WHAT YOU ARE ASKED TO DO
Go through each line of the entries below and tally those containing the string "more"; give only the total.

DATA LISTING
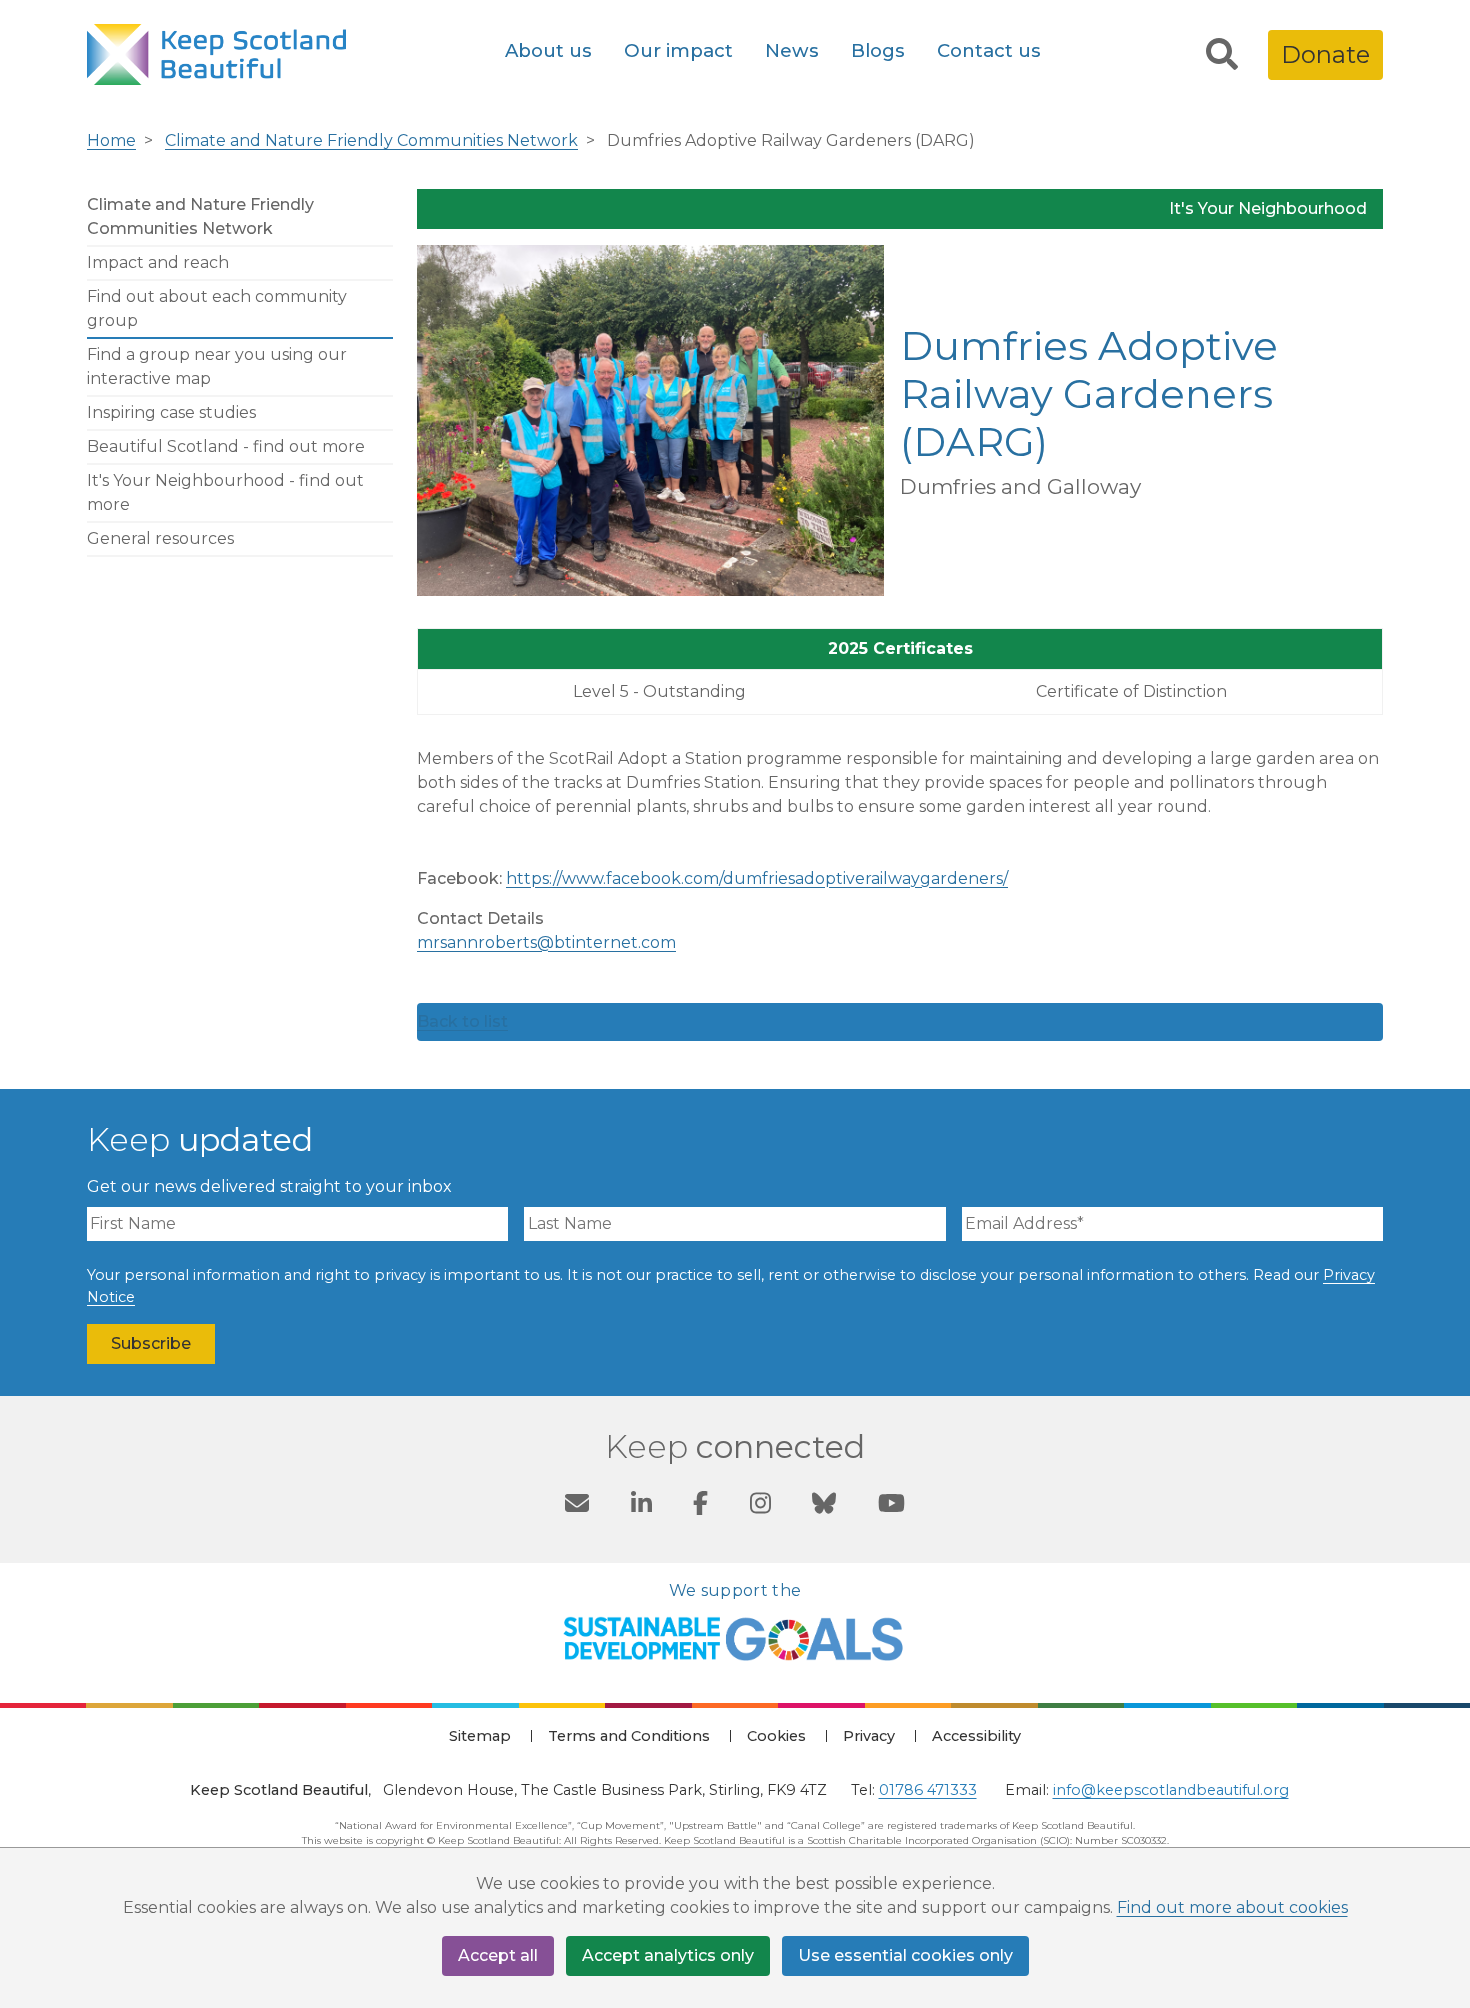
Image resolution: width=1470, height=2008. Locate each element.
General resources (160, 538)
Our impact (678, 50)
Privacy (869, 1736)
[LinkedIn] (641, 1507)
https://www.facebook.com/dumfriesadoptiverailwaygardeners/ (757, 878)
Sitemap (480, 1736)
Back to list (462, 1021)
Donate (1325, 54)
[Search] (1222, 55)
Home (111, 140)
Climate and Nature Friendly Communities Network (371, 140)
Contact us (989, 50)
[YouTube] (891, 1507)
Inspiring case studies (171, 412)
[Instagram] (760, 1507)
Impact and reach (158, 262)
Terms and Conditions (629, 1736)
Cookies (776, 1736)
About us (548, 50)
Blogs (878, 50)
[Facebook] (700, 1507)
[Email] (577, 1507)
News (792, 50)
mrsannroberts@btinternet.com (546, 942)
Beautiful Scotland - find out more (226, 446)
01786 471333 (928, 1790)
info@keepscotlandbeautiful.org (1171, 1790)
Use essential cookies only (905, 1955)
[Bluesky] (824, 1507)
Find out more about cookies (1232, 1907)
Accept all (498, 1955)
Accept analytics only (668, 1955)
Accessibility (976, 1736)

---

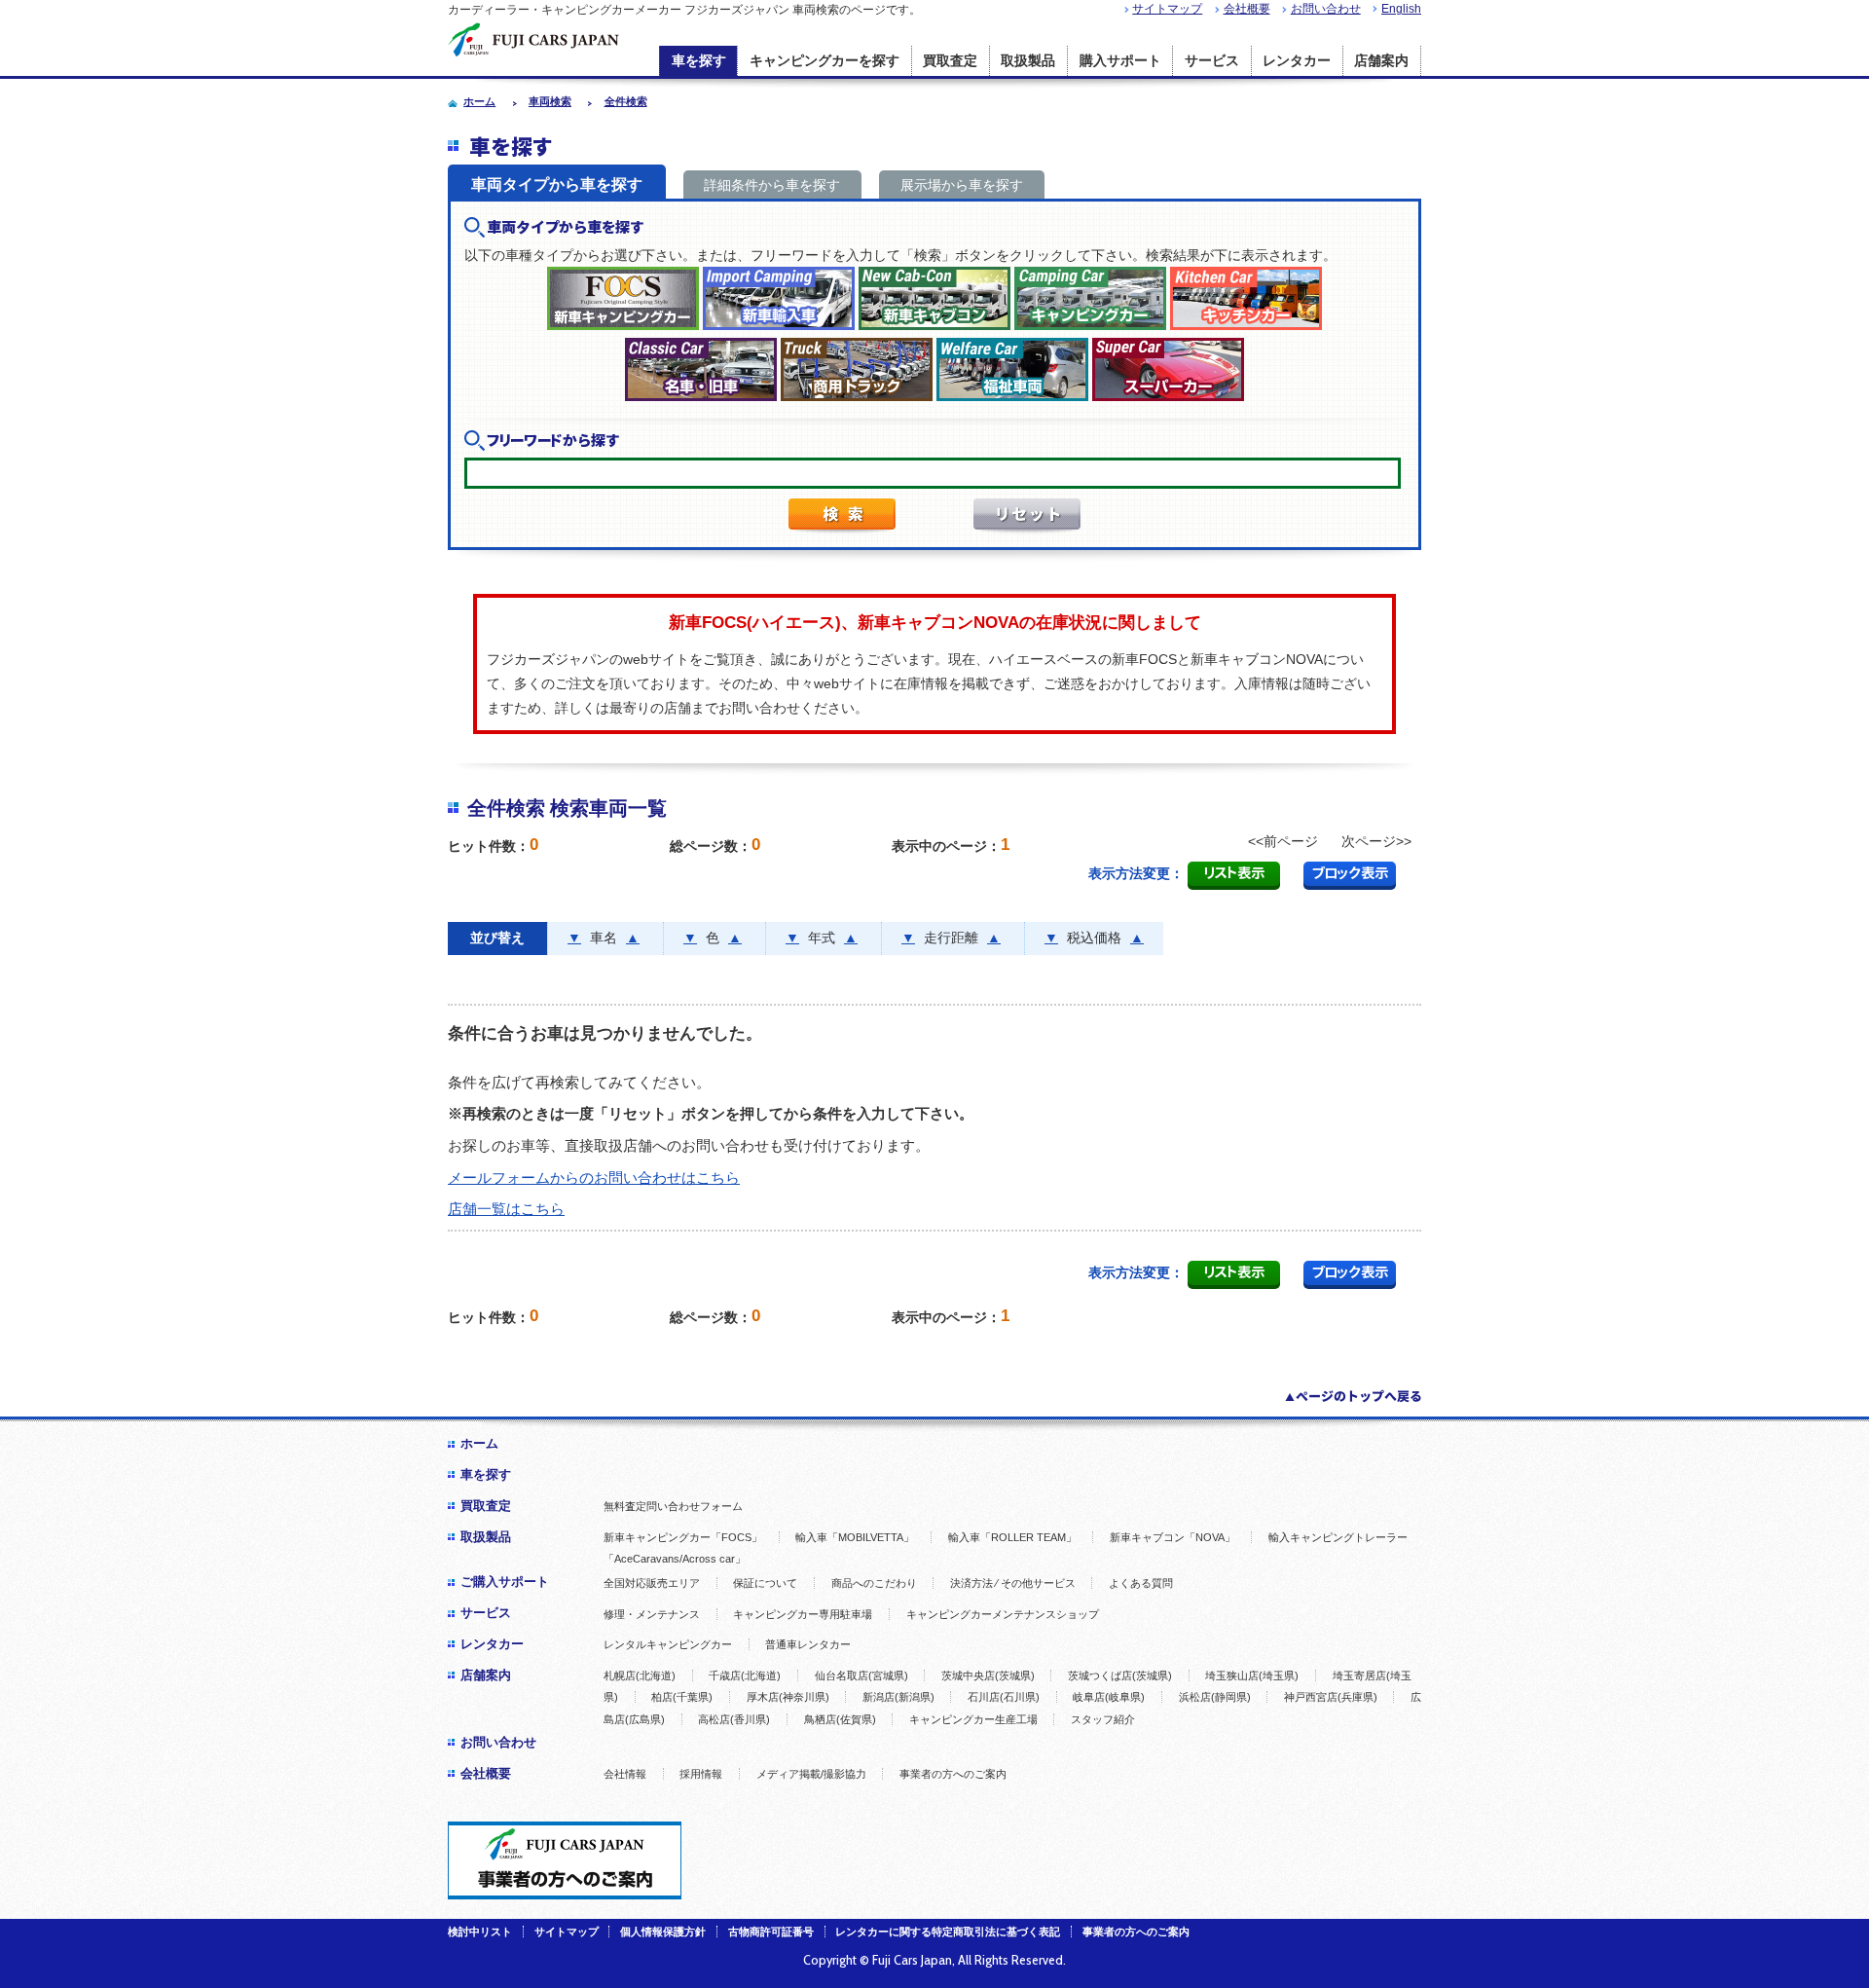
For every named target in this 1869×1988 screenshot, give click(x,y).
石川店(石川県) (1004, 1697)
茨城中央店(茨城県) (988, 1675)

SOLUTION FOR THIS EXERCISE
2